Apart from this distinction we should also realize that some forms of skills are more respected by the society than others because of no particular reason. Most skilful gymnast wins a gold medal in Olympics, but most no one tries to find out the most skilful carpenter, mason or potter. A painter having access to art galleries and one who understands and communicates the issues that concerns rich minds can be a millionaire while a street side painter with limited knowledge of rich circles and mindset may fight poverty all his life.

All honest forms of jobs command my respect as long as they contribute to the society.

Monday, June 15, 2015

Arguments against free will

This post has been inspired by the following video, where Noam Chomsky expresses his opinion on free will. He just despises the idea of absence of free will. He quotes William James "if you don't believe in the idea of free will why even bother presenting an argument."

My stand is that humans are state machines, they gobble up input from senses, saves a part of them as memory and takes predictable actions based on that memory. There may be uncertainty in the Heisenberg sense in prediction, but overall there is no external force that helps humans take the "free" decision, it is just your past memory along will your genes/body that completely determines your every "free" decision which again determines the input to your senses and recursively your "free" decision.

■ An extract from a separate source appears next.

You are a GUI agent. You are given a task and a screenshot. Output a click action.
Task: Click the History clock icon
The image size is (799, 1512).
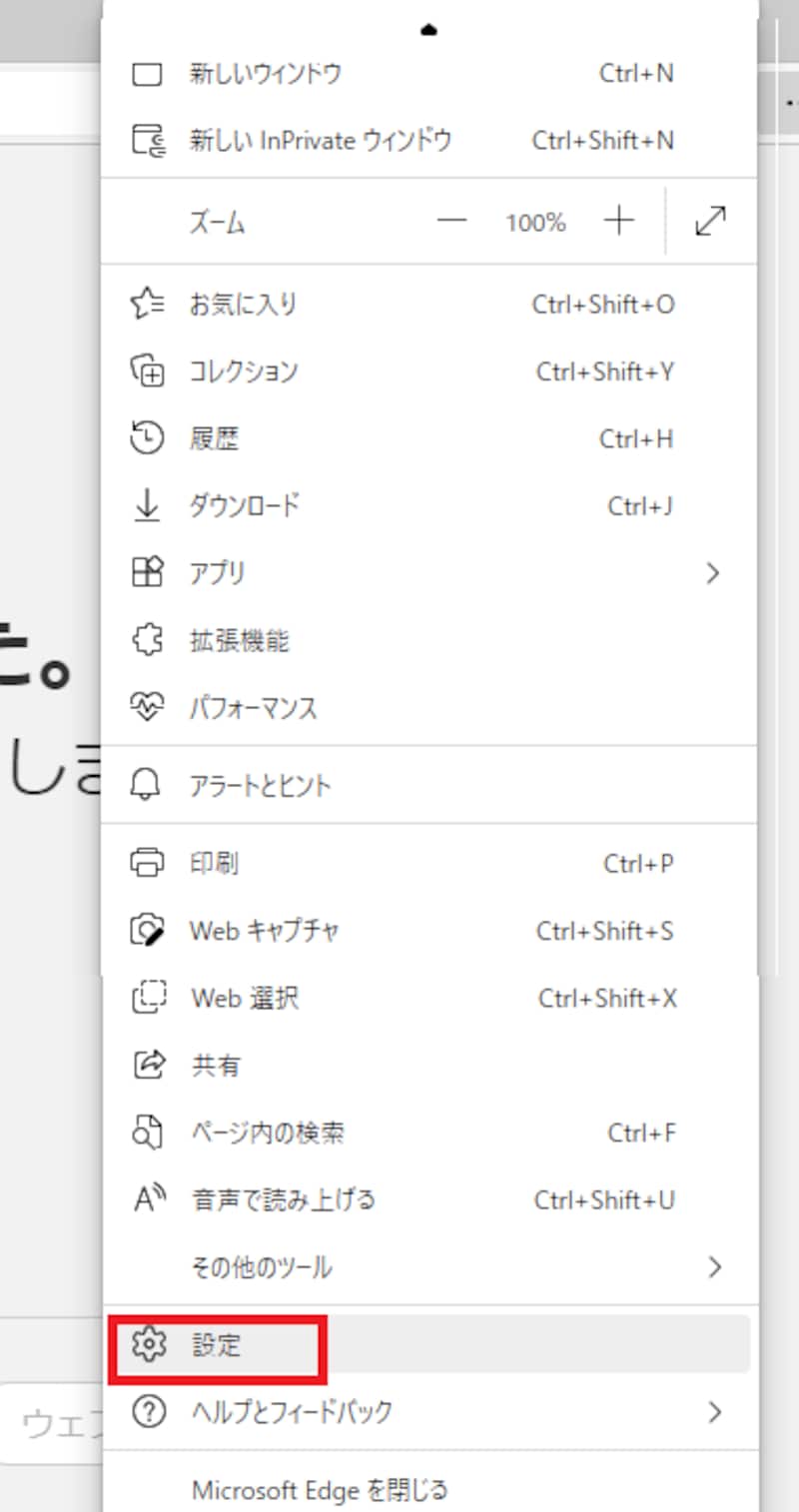tap(148, 438)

I may be wrong and experiments may suggest otherwise in future, but for now no experiments suggest otherwise and the theory of state machines fits perfectly to evolution and psychological evidences and theories.

Noam Chomsky asserts that we can't explain free will, but it is central to our beliefs. I agree it is central to our beliefs, but I don't agree that we can't explain it. The explanation is just that belief of free will is just an illusion. I agree it is a pretty provocative statement but why else explains psychological diseases, concussions and experiments that show people justifying independent decision taken by their left and right brain.

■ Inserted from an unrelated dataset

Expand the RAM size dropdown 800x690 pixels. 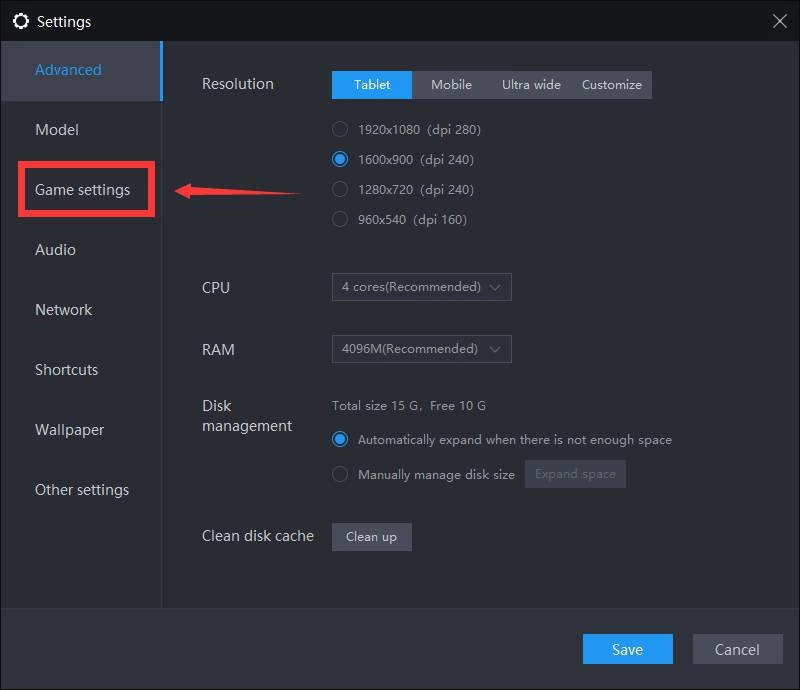pyautogui.click(x=421, y=349)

Let's get back to the question that was initially asked to Noam Chomsky, "How does morality fits in the idea of determinism and materialism?" The answer lies in accepting morality not as a personal concept but as a social concept which trains people to think on a social level rather than personal level. The common counter argument is that isn't it unfair to punish a person who is not responsible for his own crimes. I would say it is unfair but who said that life is meant to be fair. We need to punish criminals to discourage future criminals because knowledge that you will be punished for your crimes is part of the deterministic decision machine that we so lovingly want to call free will.